L’étau narratif se resserre donc, et il faudra un nouveau récit pour éclairer définitivement les mystères de la maison déserte. Ce récit va être fait par le médecin auquel Théodore s’était précisément adressé, le docteur K., en qui l’on reconnaît aisément le docteur Koreff, l’ami de Hoffmann qui lui avait ouvert des perspectives sur le mesmérisme, la psychopathologie et les plus récentes découvertes du magnétisme animal, enseignant « le moyen, sinon de guérir, du moins de composer avec le mal6 ».
L’histoire qu’il va raconter, celle de la famille, donc de la maison, est complexe. C’est celle de deux sœurs rivales en amour, Angelika et Gabrielle, les deux filles du comte Z. Le comte de S., venu demander la main d’Angelika, s’éprit passionnément de Gabrielle et l’épousa. L’aînée, après avoir semblé accepter cet échec, devint folle. Mais, avec le concours d’une vieille bohémienne usant de breuvages suspects, elle parvint à soustraire l’enfant qu’a eu sa sœur. Le comte de S., entre-temps, était mort d’apoplexie nerveuse dans la maison d’Angelika.

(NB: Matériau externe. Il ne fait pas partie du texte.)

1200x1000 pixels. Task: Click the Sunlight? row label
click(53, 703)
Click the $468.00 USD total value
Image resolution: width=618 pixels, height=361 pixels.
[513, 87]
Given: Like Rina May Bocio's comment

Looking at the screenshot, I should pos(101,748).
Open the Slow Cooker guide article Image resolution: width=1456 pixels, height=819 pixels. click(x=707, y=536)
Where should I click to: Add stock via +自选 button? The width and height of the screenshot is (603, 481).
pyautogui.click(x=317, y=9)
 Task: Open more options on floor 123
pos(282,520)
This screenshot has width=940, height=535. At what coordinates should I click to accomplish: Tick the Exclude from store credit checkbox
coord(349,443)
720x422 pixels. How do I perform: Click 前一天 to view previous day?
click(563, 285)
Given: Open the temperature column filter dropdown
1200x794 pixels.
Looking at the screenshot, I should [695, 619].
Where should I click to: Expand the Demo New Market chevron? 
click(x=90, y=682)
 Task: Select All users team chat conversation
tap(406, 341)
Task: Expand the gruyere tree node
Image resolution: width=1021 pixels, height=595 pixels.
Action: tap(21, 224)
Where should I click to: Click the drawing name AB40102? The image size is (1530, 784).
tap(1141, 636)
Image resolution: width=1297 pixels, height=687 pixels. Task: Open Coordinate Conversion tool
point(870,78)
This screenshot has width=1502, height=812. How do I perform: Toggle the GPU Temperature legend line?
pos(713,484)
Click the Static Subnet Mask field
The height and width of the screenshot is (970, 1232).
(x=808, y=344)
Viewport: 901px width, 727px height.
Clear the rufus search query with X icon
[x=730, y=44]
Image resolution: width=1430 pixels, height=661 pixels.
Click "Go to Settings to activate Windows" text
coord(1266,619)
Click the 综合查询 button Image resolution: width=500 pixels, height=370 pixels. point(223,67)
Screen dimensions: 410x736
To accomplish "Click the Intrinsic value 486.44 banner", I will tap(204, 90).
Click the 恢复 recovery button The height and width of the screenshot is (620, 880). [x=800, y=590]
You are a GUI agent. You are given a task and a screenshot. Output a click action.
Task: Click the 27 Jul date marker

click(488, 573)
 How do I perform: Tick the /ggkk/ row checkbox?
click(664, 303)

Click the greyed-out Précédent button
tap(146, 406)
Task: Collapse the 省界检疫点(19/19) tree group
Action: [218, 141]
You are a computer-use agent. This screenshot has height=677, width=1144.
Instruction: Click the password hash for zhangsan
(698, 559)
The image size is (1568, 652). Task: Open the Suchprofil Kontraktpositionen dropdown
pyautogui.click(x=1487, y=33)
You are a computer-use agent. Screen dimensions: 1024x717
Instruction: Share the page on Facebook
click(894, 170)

Si certains motifs de « La Maison déserte » se trouvaient déjà dans « L’Homme au sable », cette rivalité entre deux sœurs autour d’une maternité est à mettre en parallèle avec la rivalité entre les deux frères dans « Le Vœu », et même avec le crime comme forme morbide d’une paternité de substitution dans « Ignace Denner ». C’est dire que l’unité du recueil ne tient pas seulement à l’apparent doublet signalé par Max Milner, mais qu’elle se crée aussi au fil du récit d’épouvante.
1. Tableaux nocturnes, éd. P. Forget, op. cit., t. I, « Présentation », p. 42.
2. M. Milner, « Fantastique et roman familial dans “La Maison déserte” », dans le volume collectif dirigé par J.-M. Paul, E.T.A. Hoffmann et le fantastique, op. cit., p. 205-217.
3. P.-G. Castex, Le Conte fantastique en France de Nodier à Maupassant, José Corti, 1951 (6e réimpression en 1982).
4. C’est l’expression utilisée par Philippe Forget dans sa traduction si rigoureuse (t. II, p. 81). Loève-Veimars se contentait de l’expression plus vague « vers l’heure de midi ». Madeleine Laval indiquait « à midi » dans sa traduction reprise dans le volume des éditions Phébus préfacé par Albert Béguin (p. 177).
5. R. Burton, Anatomy of Melancholy, 1621 ; trad. B. Hoepffner, préface de J. Starobinski, Anatomie de la Mélancolie, José Corti, 2000, 3 vol. ; trad. choix et éd. G. Venet, Anatomie de la Mélancolie, « Folio classique », 2005.
6. M. Schneider, Ernest-Théodore-Amadeus Hoffmann. Biographie, op. cit., p. 185-186.